Index(['ID', 'address', 'bathrooms', 'building_subtype', 'building_type',
       'conservation_state', 'extraction_date', 'discount', 'floor_elevator',
       'is_new_construction', 'link', 'price', 'real_estate', 'real_estate_id',
       'rooms', 'sq_meters', 'neighbourhood', 'neighbourhood_mean_price'],
      dtype='object')

##### Create formatted_zone schema if it does not exist

In [4]:
create_formatted_zone = """CREATE SCHEMA IF NOT EXISTS formatted_zone;"""
cursor.execute(create_formatted_zone)
conn.commit()

##### Create new table in PostgreSQL database

In [5]:
sqlCreateTable = """CREATE TABLE IF NOT EXISTS formatted_zone.zenodo_fotocasa_2020_21_12_06 (
    ID INTEGER PRIMARY KEY,
    ADDRESS VARCHAR(80),
    BATHROOMS INTEGER,
    BUILDING_SUBTYPE VARCHAR(30),
    BUILDING_TYPE VARCHAR(4),
    CONSERVATION_STATE INTEGER,
    EXTRACTION_DATE DATE,
    DISCOUNT INTEGER,
    FLOOR_ELEVATOR INTEGER,
    IS_NEW_CONSTRUCTION BOOLEAN,
    LINK VARCHAR(255),
    PRICE FLOAT,
    REAL_ESTATE VARCHAR(55),
    REAL_ESTATE_ID VARCHAR(15),
    ROOMS INTEGER,
    SQ_METERS FLOAT,
    NEIGHBOURHOOD VARCHAR(45),
    NEIGHBOURHOOD_MEAN_PRICE FLOAT
);"""
cursor.execute(sqlCreateTable)
conn.commit()

##### Insert rows into table

In [6]:
def execute_values(conn, df, table):
  
    tuples = [tuple(x) for x in df.to_numpy()]
  
    cols = ','.join(list(df.columns))
    # SQL query to execute
    query = "INSERT INTO %s(%s) VALUES %%s" % (table, cols)
    cursor = conn.cursor()
    try:
        extras.execute_values(cursor, query, tuples)
        conn.commit()
    except (Exception, psycopg2.DatabaseError) as error:
        print("Error: %s" % error)
        conn.rollback()
        cursor.close()
        return 1
    print("The dataframe was correctly inserted")
    cursor.close()

In [7]:
execute_values(conn, df, 'formatted_zone.zenodo_fotocasa_2020_21_12_06')
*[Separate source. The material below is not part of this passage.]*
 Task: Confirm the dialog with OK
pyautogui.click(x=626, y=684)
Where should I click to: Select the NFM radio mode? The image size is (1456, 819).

The dataframe was correctly inserted


##### Check correct insertion

In [8]:
sql = "SELECT * from formatted_zone.zenodo_fotocasa_2020_21_12_06;"
pd.read_sql_query(sql, conn).head()

Unnamed: 0,id,address,bathrooms,building_subtype,building_type,conservation_state,extraction_date,discount,floor_elevator,is_new_construction,link,price,real_estate,real_estate_id,rooms,sq_meters,neighbourhood,neighbourhood_mean_price
0,0,"Carrer Roger de Lluria, Dreta de l'Eixample",3,Flat,Flat,0,2020-10-28,0,1,False,/es/alquiler/vivienda/barcelona-capital/calefa...,5000.0,SOMOS REAL ESTATE SERVICES,9202765680731,3,208.0,la dreta de l'eixample,1307.616842
1,1,Sant Antoni,1,Flat,Flat,1,2020-10-28,0,1,False,/es/alquiler/vivienda/barcelona-capital/aire-a...,1250.0,TECNOCASA RIERA ALTA MAR,9202751363773,3,93.0,sant antoni,994.909158
2,2,"Carrer Valencia, La Nova Esquerra de l'Eixample",2,Flat,Flat,0,2020-10-28,0,1,False,/es/alquiler/vivienda/barcelona-capital/calefa...,1600.0,SOMOS REAL ESTATE SERVICES,9202765680731,4,129.0,la nova esquerra de l'eixample,1053.832393
3,3,"Carrer Muntaner, Sant Gervasi- Galvany",2,Flat,Flat,0,2020-10-28,0,1,False,/es/alquiler/vivienda/barcelona-capital/aire-a...,3200.0,SOMOS REAL ESTATE SERVICES,9202765680731,2,133.0,sant gervasi - galvany,1397.273005
4,4,"Rambla del Raval, El Raval",1,Flat,Flat,2,2020-10-28,0,1,False,/es/alquiler/vivienda/barcelona-capital/ascens...,1000.0,ESTUDI JOAN MIRO.SL.,9202762439813,3,67.0,el raval,850.112343


---

## Load barris-districtes table into formatted zone

##### Read dataframe from CSV file

In [9]:
df = pd.read_csv('data/ajunt_barris_2017_21-12-06.csv')
df.columns

Index(['CODI_DISTRICTE', 'NOM_DISTRICTE', 'CODI_BARRI', 'NOM_BARRI'], dtype='object')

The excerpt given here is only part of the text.